The Imperial College of Engineering (ICE or Kobu Daigakko (工部大学校?)) was founded by Yamao Yōzō as a university at Tokyo in 1873, though its predecessor the Kogakuryo (工学寮?) existed from 1871. The name "Kobu Daigakko" dates from 1877. In modern-day parlance it would have been called an institute of technology.

Henry Dyer was appointed in charge and wrote the syllabus for the first year of the college whilst travelling by ship from his native Scotland to Japan. Among the first staff appointed to the college were:[1]

Josiah Conder, alongside Henry Dyer likely the most influential member of the college faculty, arrived to take up his post as Professor in the Department of Architecture in 1877.[2]

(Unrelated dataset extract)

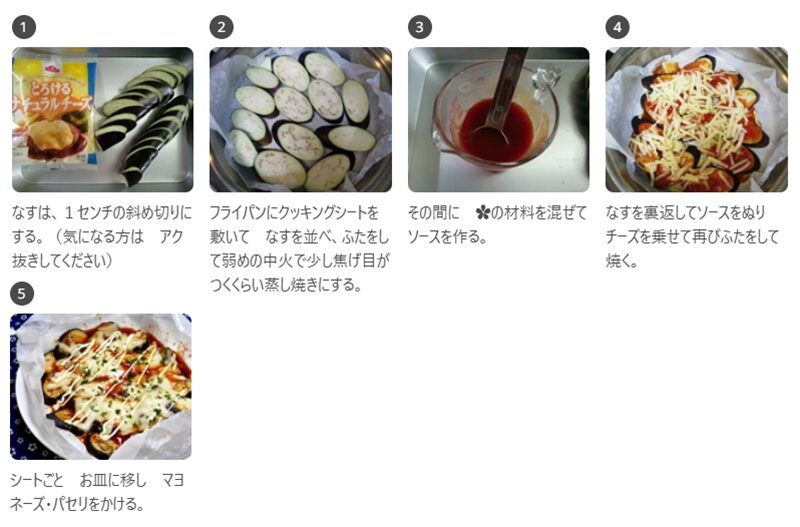Click the step 2 text about フライパン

The college campus was located in what is today Kasumigaseki 3 Chome, Chiyoda-ku, Tokyo with the main hall of the college designed by Charles Alfred Chastel de Boinville.[3]

The ICE was under the Ministry of Industry (Japan) (工部省 Kobusho?) which was abolished in 1885. Control was then transferred to the Ministry of Education (文部省 Monbusho?) and the ICE became part of the Tokyo Imperial University (later the University of Tokyo) when it was created by the Ministry of Education in 1886. The ICE was thenceforth the Faculty of Engineering of the Imperial University.

The ICE had the following schools: architecture, chemistry, civil engineering, mechanical engineering, metallurgy, mining, shipbuilding, and telegraphy.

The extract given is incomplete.